I’m sitting watching cricket tonight, the first day of the Australia vs West Indies Boxing Day test. Just now video of retired batsman Chris Rogers being honored was played, along with a plot of his batting record, shown on screen similar to this one below:
Howzat?
What are they trying to show? What’s the data in this plot? Is it a bar chart? A histogram? What does color mean?
Sequentially, the scores for Rogers test match innings are shown. The height of the bars represent the runs scored in each innings. The horizontal axis is a temporal. It is not a true representation of date that the innings was played, but a simple integer 1 through 48 ordering the innings that he played in time. Color redundantly represents score, e.g. blue means more than 100 runs.
Barcharts like this are being used to display various statistics during a match, across matches, and types of matches, in the commentating. It is not a good display, actually it is the wrong way to show this data.
Re-draw this data
We pulled a copy of Rogers’ batting records from the web. Using R, we read the data, wrangle it a little to get it into tidier form, and plot the runs by date.
rogers2 <- read_delim("rogers2.dat", "\t")
rogers2$Date[seq(2,50,2)] <- rogers2$Date[seq(1,49,2)]
rogers2$Date <- as.Date(rogers2$Date, format="%d/%m/%Y")
rogers2$Vs[seq(2,50,2)] <- rogers2$Vs[seq(1,49,2)]
rogers2$Ground[seq(2,50,2)] <- rogers2$Ground[seq(1,49,2)]
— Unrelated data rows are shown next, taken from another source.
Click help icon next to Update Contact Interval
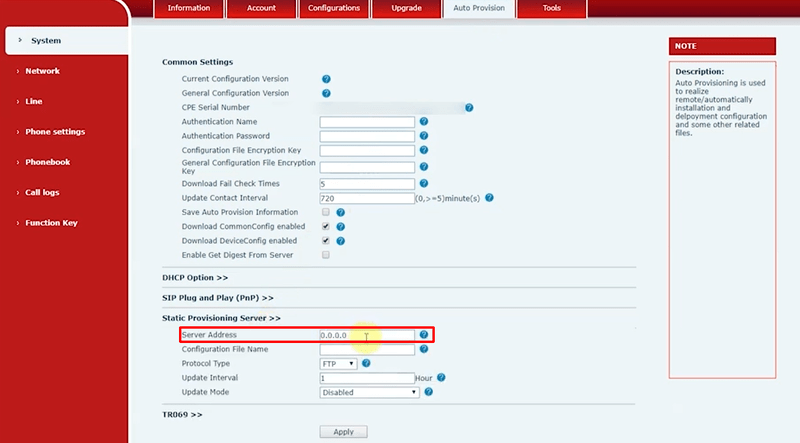This screenshot has width=800, height=443. coord(489,198)
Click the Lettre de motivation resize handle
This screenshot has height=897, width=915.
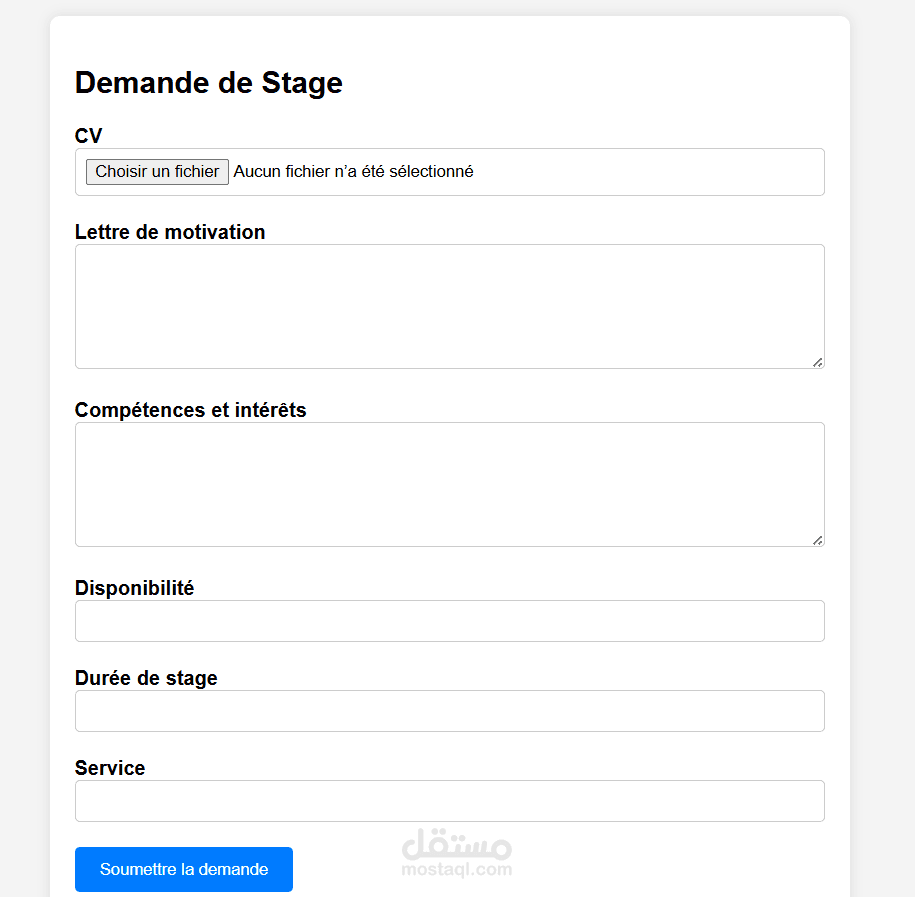pos(818,362)
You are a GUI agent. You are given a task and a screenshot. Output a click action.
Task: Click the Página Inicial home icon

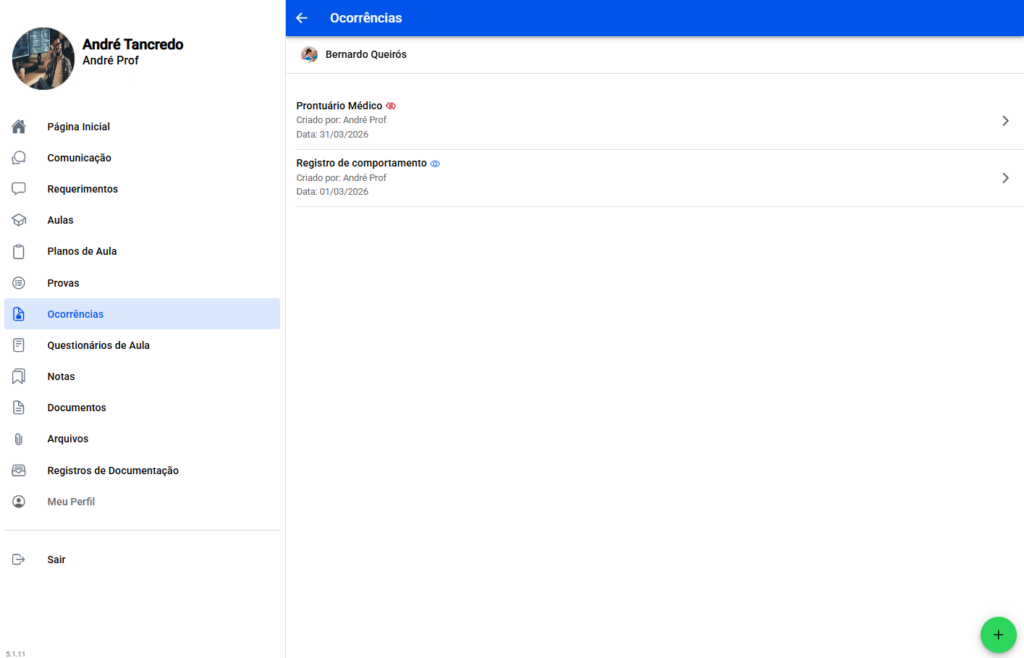(18, 127)
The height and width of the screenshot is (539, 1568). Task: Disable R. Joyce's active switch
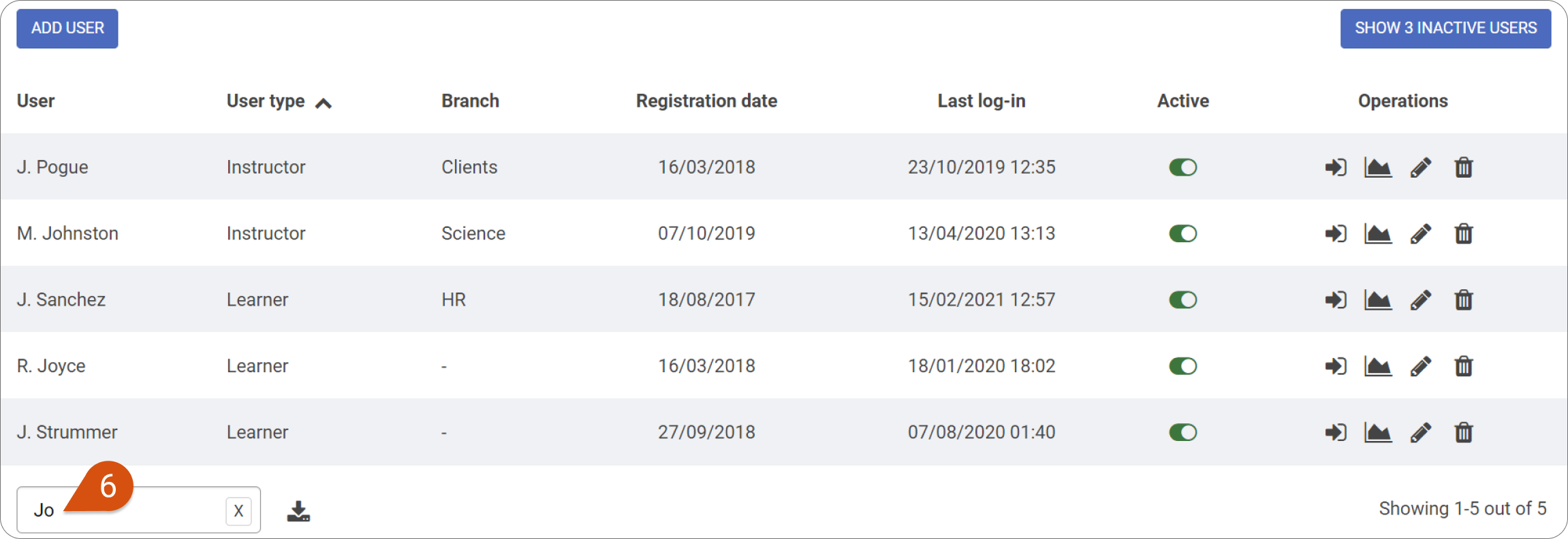1183,366
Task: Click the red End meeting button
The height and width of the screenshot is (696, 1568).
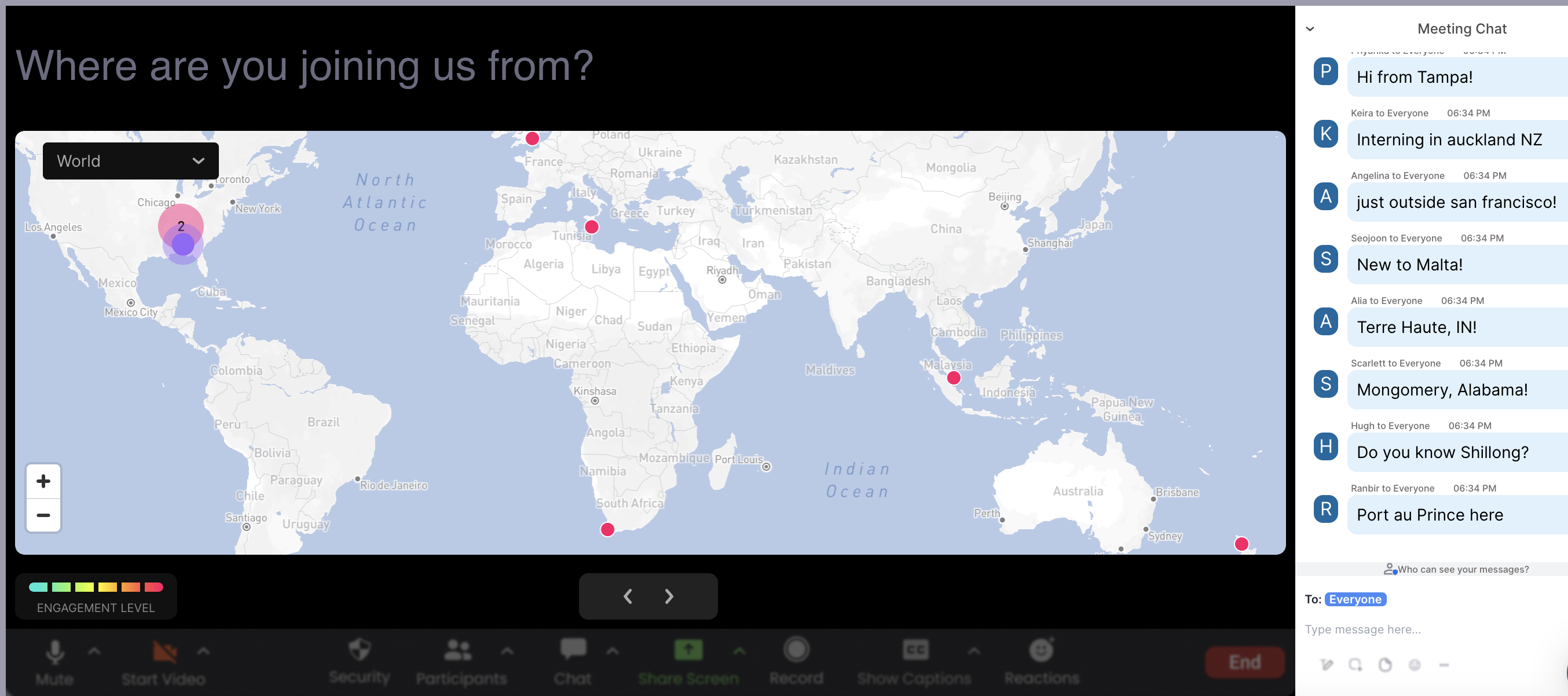Action: (x=1244, y=662)
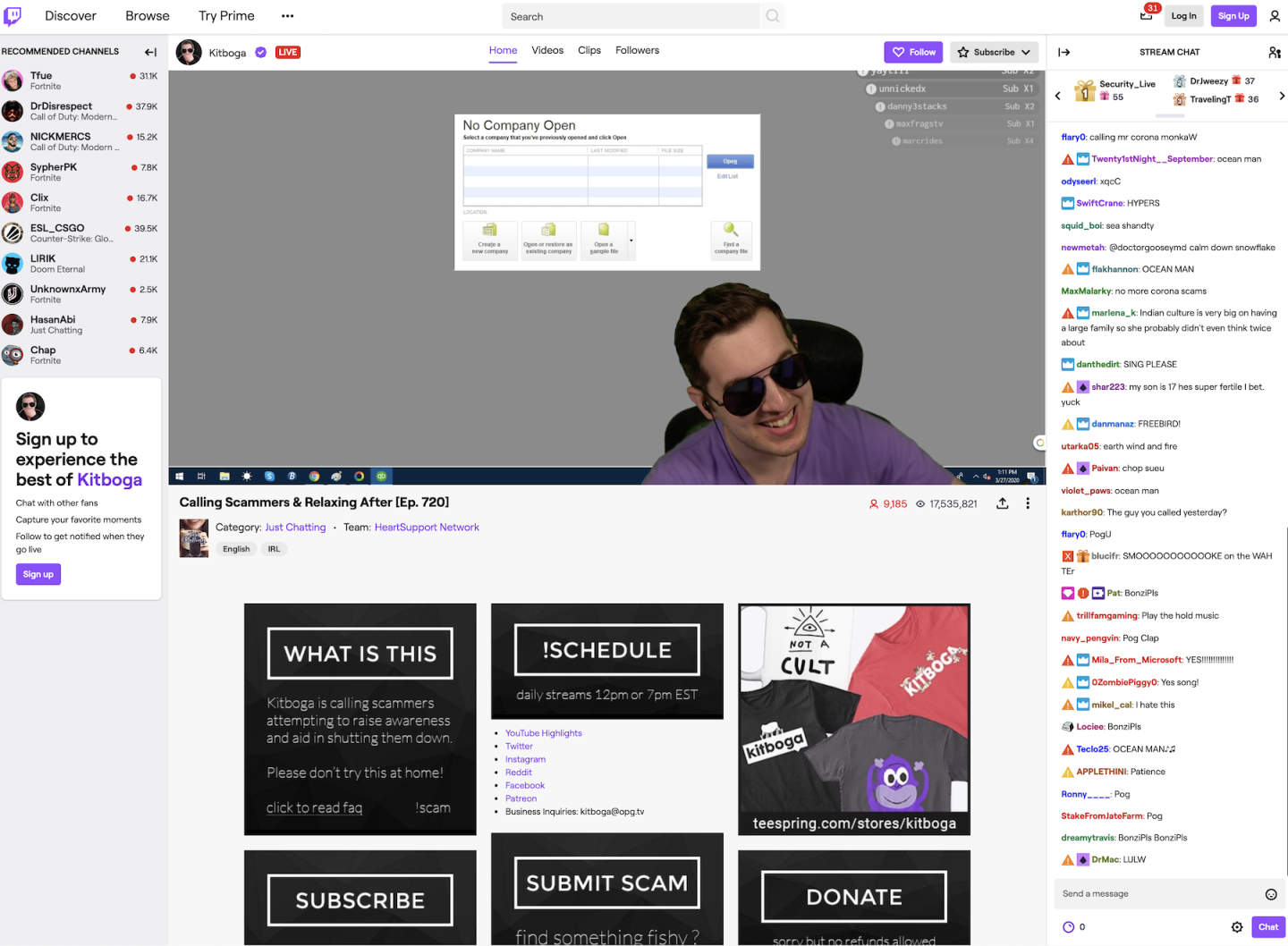Open the chat users list icon

pyautogui.click(x=1275, y=52)
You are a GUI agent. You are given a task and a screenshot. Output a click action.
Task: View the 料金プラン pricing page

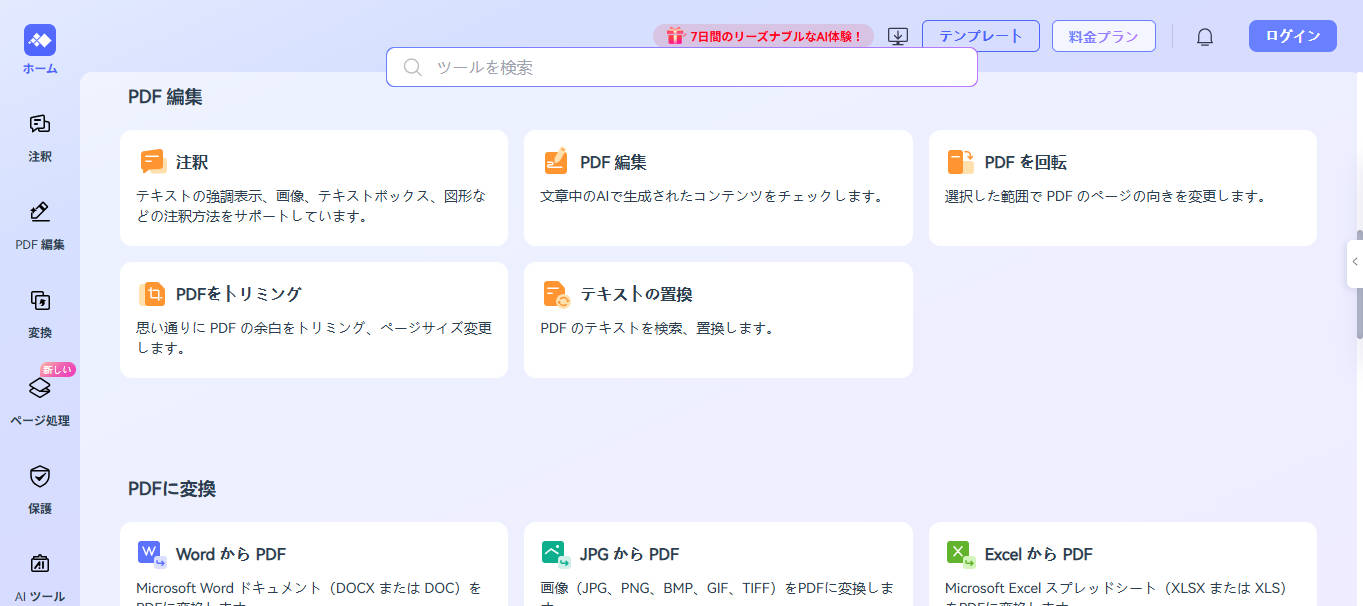[x=1103, y=35]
rogers2$Test[seq(2,50,2)] <- rogers2$Test[seq(1,49,2)]
qplot(Date, Runs, data=rogers2, size=I(3), alpha=I(0.5)) + theme_bw()
Message 1
Rogers’ first two innings were in 2008. There was a long spell where he did not play test cricket - probably dropped because he performed badly in his first opportunity. The long period in Sheffield Shield cricket may have helped him mature into a better batsman when he got his second opportunity. It would be better to remove the 2008 data, so that we can focus on his performance once he was consistently on the field.
Message 2
Why do the cricket statisticians use bar charts for the runs plotted against the innings index? What are the alternatives? One main reason is that the bar has more ink on the page than a dot and so gives more weight to the number. Its not completely incorrect to use a bar for runs in cricket, after all they do start batting at 0 and accumulate runs in integer amounts. But it incorrectly puts too much emphasis on the large totals scored by the batsman because the low scores get less weight on the page. This is misleading. To evaluate a batsman’s performance we need to see roughly how much they score on average, and how varied are there scores, i.e. they reliably score well.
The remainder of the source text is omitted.